In high school and at West Point, Bill was inseparable from a special girl from Lansford. Three days after graduation, he married his Mary Anne in the Cadet Chapel, and a short year later Bill was the proud father of a son. As a husband and a father, Bill was the best. He was dedicated and loving. In February 1965, after the birth of his daughter, he joked that now all he needed was a million dollars. He had achieved all of his other goals.

Bill Whitehead shall be forever missed by his wife, children, family, and countless friends. Bill only knew how to give his best, and he lies now in the place he loved best—West Point. He is surrounded by his classmates who have made the supreme sacrifice for their country. His sacrifice saddens us, but we can say with pride that we have known and loved a great man.



MAJ William Charles Whitehead Jr. was an alumnus of the U.S. Military Academy at West Point, NY. He was one of 335 men from West Point who died or are MIA in Southeast Asia/Indochina during the period October, 1957 – September, 1972. “Well done; Be thou at peace.” 

70 Tackle Fall of 59 

Dear Major William C Whitehead Jr,

As an American, I would like to thank you for your service and for your sacrifice made on behalf of our wonderful country. The youth of today could gain much by learning of heroes such as yourself, men and women whose courage and heart can never be questioned.

May God allow you to read this, and may He allow me to someday shake your hand when I get to Heaven to personally thank you.
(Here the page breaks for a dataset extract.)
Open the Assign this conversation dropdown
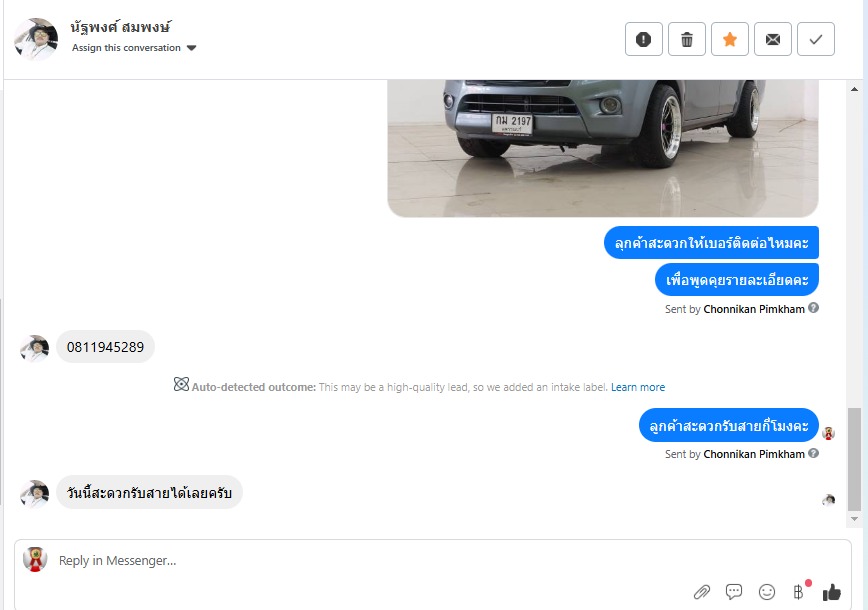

May he also allow my father to find you and shake your hand now to say thank you; for America, and for those who love you.

With respect,  

Curt Carter


If I should die, and leave you here awhile, be not like others, sore undone, who keep long vigils by the silent dust, and weep…for MY sake, turn again to life, and smile…Nerving thy heart, and trembling hand to do something to comfort other hearts than thine…Complete these dear, unfinished tasks of mine…and I, perchance, may therein comfort you.


Was My Battery Commander, there was never a finer, more down to earth, Commander I ever had the privilege to serve under, before or after. It was a sad day for the 6/14 when the helicopter with him and WO Frank Jones went down on it’s way to Plei Jerang.
POSTED ON 5.26.2003


I served with Bill at Ft. Carson, Co in 1963-64. We were both in the 5th Inf Div (M). He played football on the Div Troops “Outlaws” which I coached, and was a valuable player, friend and comrade. We had great fun playing handball and enjoying our families. I have a picture of that football team and two men are missing from the photo — Bill and “Turk” Griffin both were KIA in RVN. I have remembered them in prayer every day since their death.